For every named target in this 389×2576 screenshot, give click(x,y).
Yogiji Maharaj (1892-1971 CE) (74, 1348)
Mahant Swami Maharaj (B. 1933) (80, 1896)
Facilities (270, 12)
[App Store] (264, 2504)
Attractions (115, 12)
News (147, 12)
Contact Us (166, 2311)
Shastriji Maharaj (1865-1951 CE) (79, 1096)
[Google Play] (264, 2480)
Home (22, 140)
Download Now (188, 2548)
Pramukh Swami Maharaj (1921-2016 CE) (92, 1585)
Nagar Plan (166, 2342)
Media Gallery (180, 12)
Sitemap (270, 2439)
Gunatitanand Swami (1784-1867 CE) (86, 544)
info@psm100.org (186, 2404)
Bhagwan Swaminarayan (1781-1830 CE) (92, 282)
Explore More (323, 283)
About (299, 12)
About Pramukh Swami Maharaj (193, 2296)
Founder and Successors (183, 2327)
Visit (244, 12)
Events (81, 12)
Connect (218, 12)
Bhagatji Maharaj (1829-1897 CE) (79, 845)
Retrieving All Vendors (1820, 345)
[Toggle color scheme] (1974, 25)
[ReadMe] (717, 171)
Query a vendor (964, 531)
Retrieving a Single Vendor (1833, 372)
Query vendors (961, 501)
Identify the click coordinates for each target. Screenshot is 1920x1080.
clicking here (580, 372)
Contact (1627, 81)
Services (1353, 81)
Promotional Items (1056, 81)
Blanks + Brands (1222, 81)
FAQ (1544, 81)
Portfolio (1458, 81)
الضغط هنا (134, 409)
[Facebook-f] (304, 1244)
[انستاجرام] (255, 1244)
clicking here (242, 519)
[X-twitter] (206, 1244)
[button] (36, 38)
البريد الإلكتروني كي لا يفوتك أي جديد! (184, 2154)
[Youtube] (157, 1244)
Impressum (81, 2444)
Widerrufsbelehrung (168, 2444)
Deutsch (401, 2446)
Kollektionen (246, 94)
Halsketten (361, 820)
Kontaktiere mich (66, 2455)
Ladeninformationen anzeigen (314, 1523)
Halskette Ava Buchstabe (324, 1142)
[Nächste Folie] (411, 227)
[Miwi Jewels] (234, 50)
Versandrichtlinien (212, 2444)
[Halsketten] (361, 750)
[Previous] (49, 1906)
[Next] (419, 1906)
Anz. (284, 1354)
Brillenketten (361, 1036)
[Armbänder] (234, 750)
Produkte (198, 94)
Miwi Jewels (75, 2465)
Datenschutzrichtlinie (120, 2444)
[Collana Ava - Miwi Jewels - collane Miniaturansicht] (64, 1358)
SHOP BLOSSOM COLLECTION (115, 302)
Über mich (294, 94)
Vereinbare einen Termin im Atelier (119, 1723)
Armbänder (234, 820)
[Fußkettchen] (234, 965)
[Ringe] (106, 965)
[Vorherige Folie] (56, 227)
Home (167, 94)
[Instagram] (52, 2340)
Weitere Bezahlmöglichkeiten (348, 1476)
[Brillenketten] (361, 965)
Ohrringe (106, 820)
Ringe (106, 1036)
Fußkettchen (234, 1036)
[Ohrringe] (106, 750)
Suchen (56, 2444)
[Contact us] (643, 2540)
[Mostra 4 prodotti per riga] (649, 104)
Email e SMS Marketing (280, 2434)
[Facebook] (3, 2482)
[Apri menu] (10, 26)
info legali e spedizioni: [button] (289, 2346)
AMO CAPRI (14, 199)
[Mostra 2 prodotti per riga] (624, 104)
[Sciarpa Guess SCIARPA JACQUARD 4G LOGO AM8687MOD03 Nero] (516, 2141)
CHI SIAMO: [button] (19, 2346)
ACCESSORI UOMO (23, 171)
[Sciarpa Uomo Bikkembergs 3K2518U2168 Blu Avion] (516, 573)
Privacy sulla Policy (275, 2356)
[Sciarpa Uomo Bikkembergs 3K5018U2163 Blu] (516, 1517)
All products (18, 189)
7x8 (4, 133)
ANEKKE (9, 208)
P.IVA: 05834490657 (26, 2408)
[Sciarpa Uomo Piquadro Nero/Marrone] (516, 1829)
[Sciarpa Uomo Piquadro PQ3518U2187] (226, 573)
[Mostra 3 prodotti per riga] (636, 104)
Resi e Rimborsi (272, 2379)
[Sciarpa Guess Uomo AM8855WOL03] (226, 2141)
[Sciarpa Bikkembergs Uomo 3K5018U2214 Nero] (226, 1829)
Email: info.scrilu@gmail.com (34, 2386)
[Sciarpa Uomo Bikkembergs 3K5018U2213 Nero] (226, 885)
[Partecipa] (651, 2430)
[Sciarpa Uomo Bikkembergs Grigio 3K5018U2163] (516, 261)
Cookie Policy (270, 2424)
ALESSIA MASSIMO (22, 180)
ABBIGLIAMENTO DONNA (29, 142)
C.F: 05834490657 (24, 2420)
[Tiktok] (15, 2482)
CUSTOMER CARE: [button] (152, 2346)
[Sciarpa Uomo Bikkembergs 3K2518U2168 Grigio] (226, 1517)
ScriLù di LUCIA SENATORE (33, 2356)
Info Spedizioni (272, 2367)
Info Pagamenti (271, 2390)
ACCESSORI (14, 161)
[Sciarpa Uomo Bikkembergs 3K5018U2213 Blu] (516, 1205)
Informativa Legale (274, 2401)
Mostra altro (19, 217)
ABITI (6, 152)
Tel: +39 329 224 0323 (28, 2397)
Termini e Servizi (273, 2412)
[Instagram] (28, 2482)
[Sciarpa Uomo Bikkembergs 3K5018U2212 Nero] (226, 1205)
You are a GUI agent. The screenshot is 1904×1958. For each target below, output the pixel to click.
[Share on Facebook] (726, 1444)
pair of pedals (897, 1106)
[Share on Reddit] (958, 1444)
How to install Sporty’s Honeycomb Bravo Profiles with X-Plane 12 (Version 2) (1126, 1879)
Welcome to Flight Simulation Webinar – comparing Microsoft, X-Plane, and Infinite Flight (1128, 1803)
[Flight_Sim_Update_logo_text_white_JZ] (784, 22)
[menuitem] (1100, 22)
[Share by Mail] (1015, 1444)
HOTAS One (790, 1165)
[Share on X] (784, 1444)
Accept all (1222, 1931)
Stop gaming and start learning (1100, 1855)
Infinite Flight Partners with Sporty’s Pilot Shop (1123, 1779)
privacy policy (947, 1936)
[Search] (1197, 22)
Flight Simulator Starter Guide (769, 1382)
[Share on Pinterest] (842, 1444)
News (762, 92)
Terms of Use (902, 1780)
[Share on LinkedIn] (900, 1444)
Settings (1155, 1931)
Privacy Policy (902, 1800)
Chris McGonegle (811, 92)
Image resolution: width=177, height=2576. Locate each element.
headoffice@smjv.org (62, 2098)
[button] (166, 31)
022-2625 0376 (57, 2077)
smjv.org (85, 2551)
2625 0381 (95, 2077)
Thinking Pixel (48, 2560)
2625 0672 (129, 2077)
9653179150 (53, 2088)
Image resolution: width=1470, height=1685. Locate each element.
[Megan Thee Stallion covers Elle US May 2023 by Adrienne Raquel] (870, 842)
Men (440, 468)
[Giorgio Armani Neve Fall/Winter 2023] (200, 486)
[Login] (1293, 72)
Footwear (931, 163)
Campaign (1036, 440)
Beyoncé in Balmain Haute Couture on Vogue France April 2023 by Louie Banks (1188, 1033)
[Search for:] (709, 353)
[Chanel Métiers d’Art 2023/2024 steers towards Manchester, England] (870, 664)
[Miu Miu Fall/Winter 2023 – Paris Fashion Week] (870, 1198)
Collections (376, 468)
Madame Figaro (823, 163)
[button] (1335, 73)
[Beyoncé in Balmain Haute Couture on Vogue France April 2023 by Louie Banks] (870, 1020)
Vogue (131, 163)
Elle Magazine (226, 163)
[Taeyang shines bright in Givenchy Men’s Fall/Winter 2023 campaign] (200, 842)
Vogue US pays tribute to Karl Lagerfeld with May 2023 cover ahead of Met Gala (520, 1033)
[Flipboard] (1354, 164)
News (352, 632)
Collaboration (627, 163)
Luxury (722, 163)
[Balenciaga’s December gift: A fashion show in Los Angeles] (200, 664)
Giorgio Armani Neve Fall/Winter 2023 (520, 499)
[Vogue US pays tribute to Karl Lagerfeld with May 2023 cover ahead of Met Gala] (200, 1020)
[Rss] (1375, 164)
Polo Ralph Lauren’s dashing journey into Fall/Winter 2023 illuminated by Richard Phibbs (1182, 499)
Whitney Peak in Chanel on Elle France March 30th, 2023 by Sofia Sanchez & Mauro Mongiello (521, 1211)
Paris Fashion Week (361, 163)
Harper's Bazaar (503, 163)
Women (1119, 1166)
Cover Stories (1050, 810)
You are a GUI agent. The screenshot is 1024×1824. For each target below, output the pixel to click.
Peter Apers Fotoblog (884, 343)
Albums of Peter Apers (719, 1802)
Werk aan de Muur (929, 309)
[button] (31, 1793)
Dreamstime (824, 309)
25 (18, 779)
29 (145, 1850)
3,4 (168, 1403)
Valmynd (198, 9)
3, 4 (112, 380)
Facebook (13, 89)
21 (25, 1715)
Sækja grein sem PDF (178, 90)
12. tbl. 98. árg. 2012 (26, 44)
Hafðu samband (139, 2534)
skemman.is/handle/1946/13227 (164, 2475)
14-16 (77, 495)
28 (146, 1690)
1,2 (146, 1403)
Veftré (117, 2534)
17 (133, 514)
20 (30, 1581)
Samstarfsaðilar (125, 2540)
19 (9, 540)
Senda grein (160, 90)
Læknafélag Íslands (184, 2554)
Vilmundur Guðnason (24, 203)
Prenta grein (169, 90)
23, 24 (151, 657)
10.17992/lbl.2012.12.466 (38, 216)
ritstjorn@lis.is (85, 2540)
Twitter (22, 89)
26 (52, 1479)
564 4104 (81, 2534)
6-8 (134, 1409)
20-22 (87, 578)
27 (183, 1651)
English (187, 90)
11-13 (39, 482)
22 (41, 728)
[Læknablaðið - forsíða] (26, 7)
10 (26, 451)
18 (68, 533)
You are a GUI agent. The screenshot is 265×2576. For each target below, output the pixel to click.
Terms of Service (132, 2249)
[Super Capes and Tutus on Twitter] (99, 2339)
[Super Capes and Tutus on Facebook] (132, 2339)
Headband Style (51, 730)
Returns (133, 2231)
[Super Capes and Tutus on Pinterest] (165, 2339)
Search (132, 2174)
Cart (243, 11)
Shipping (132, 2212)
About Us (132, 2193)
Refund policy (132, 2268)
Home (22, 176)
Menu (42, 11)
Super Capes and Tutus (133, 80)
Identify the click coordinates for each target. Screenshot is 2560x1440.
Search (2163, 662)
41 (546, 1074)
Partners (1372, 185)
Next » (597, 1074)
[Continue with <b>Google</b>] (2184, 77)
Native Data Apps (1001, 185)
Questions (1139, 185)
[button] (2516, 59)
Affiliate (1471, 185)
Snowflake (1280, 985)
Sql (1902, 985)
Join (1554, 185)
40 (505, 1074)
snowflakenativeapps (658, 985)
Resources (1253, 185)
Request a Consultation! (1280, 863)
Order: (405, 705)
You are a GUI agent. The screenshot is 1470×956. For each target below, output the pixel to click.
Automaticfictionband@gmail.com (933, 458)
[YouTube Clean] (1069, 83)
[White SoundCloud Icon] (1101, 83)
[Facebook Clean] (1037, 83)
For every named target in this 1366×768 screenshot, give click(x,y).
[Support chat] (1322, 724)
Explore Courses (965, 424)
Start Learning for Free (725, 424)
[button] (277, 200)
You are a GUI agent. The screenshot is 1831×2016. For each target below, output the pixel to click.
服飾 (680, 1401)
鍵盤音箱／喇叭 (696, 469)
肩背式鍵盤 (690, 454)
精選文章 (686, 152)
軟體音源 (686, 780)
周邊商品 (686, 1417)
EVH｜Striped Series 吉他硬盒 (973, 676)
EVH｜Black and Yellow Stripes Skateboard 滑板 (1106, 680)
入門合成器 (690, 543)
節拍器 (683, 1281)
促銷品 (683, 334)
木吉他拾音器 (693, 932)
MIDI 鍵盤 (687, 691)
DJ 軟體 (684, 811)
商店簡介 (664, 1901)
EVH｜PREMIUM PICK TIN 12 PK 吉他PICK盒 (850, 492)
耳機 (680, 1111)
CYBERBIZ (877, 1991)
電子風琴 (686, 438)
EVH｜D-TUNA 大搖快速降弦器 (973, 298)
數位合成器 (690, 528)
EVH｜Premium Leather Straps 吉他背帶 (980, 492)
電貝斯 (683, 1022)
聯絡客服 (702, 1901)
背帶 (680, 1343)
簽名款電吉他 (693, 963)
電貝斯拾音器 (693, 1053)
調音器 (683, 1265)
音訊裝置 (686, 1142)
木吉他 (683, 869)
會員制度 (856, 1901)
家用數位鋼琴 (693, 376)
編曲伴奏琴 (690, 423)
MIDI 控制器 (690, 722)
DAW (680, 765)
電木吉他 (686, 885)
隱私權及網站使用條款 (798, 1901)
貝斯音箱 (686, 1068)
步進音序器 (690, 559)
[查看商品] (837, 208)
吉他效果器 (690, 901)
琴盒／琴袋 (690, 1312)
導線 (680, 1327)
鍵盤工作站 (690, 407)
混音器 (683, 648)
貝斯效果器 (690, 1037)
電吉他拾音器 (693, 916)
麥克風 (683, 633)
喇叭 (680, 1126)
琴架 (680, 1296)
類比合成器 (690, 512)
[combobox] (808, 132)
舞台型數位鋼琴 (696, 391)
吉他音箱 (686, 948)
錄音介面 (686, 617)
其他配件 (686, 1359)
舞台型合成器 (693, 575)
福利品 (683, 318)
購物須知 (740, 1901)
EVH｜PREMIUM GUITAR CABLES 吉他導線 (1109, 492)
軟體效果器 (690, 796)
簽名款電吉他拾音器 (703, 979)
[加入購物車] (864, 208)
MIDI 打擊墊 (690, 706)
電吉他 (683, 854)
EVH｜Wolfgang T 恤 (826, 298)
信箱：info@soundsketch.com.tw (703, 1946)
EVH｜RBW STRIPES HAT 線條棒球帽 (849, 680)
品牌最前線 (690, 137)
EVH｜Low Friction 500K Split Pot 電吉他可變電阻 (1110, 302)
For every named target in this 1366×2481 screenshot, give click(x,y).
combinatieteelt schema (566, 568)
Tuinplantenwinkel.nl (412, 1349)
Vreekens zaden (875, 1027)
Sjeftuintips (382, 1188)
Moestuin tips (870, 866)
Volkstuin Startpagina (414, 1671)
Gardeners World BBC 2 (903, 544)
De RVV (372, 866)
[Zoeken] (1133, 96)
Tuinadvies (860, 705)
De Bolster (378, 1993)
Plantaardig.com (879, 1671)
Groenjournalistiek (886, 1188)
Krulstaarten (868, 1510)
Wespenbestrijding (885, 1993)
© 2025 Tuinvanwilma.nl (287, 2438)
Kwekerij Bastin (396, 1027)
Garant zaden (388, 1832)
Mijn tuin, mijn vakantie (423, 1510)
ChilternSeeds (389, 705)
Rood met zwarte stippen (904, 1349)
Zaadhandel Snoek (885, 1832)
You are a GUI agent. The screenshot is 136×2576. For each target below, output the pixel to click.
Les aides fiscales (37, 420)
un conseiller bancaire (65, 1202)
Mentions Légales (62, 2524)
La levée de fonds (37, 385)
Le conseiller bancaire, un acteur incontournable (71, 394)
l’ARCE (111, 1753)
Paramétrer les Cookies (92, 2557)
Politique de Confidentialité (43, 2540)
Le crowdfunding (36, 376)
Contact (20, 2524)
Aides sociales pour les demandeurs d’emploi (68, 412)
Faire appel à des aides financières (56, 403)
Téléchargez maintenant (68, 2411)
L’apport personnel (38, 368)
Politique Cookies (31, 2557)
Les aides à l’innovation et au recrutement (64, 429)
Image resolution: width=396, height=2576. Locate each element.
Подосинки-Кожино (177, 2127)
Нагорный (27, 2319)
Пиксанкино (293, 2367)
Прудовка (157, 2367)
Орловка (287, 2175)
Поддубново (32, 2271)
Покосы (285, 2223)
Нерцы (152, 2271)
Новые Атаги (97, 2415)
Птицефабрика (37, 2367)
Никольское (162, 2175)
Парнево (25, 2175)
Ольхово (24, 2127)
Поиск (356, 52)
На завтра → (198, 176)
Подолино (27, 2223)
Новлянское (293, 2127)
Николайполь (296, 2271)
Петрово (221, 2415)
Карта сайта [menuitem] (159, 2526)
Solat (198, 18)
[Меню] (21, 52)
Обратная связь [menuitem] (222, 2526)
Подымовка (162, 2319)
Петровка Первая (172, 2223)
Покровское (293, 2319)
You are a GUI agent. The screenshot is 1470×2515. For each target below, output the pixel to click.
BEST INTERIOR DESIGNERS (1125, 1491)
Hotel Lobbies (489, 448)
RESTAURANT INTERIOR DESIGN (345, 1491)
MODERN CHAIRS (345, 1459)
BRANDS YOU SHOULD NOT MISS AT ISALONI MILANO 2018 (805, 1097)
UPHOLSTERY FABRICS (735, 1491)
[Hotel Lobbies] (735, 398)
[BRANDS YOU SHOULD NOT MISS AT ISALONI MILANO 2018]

● **Task brief**:
Every line above that holds the string "Apers" should be copied into the answer.

● **Exercise response**:
Peter Apers Fotoblog (884, 343)
Albums of Peter Apers (719, 1802)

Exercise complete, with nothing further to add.